Fishing camps are a way of life in South LA. Many families will be "at the camp" this weekend and most other weekends too. If you aren't lucky enough to own a camp or know someone who does, there are many for rent. My family, one of my brothers, my nephew, and my mom and dad spent this past Thanksgiving at a fishing camp. Out in the boat fishing all day, get back to the camp and cook what you just pulled in. Take a little rest. Fish off the dock all night. Yeah, you right! All the worm guts and fish pee are worth it.
Some people really do it up big time when they go to the camp. I prefer to...well...not do it up. I don't need some fancy outdoor kitchen or sound system. A fish cleaning sink would be nice. But all I really need are the basics.

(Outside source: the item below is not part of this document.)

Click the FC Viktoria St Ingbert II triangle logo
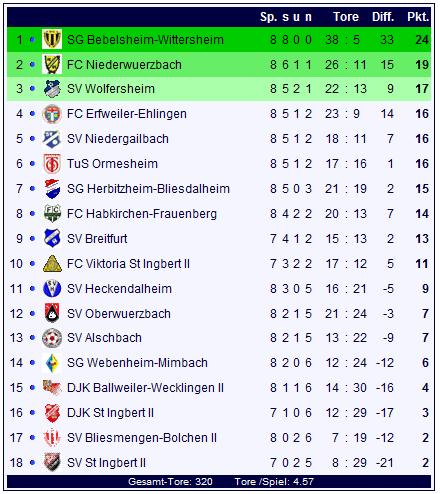(x=52, y=264)
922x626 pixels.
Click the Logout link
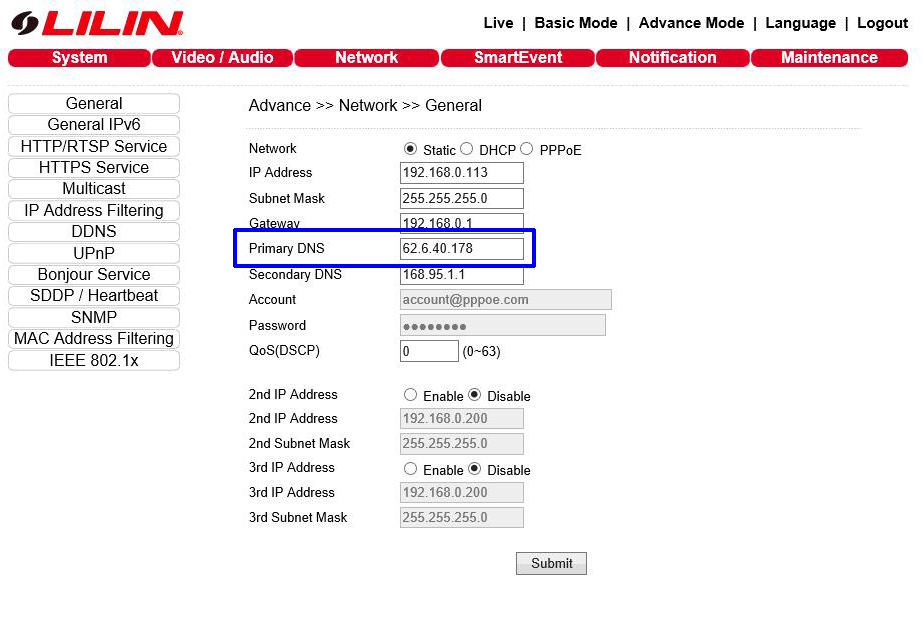tap(882, 23)
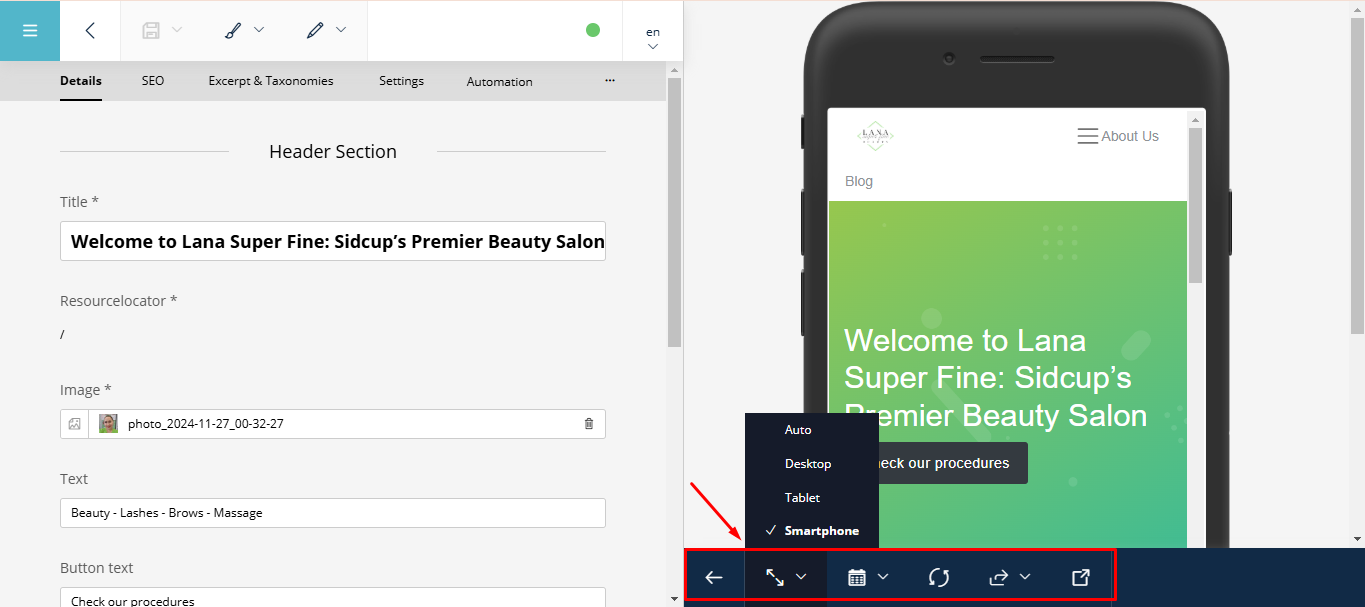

This is how I like to cook fish at the camp: simple. No need to (over)pack a bunch of pots and pans and gadgets. Frying pan and spatula. That is all. No need to (over)plan ahead and study recipes. Butter, olive oil, Cajun seasoning. Maybe a lemon if I feel like cuttin' loose. All things I'd bring along anyway. My mom came up with it and I call it Camp Fish. Simple. Easy. Cook. Eat. Get back to concentrating on the fishing. Or washing off the pee. Whichever.

This dish couldn't be easier.  

Which is why I'm sharing it with Simple Supper Tuesday at 
Hun...What's for Dinner
 photo SimpleSupperTuesday_zps93ff0e49.jpg

Camp Fish
from Ms. enPlace

olive oil
fish fillets (fresh is best)
Cajun/Creole Seasoning
Lemon (optional)
frying pan

Add roughly equal parts butter and olive oil to the pan and heat until butter is melted. You just need enough to cover the bottom. In the meantime, season both sides of the fish fillets with your favorite Cajun or Creole seasoning--as much or as little as you can handle. When the butter/oil mixture is hot, add fillets to pan. Cook on the first side until a little color develops. Flip and cook until fish is cooked throughout, but don't overcook. Squirt with some lemon juice if that's your thing. Serve immediately.
Yep. That's all you need. That's why I like to make this at the camp. I don't want to have to chop a bunch of stuff and spend a lot of time working on the meal when I could better spend that time fishing.

The way I gauge when the oil and butter is hot enough: when the butter gets foamy.

Add the seasoned fillets and cook. It's fast. It's easy.

Squeeze on some lemon juice if you want and go to town. And it's good for breakfast too.

1 comment:

  1. Oh geez, the title of your post is deceiving, LOL. We love to prepare fish this way. So quick and easy, yet to yummy. Thanks for linking up, Michelle!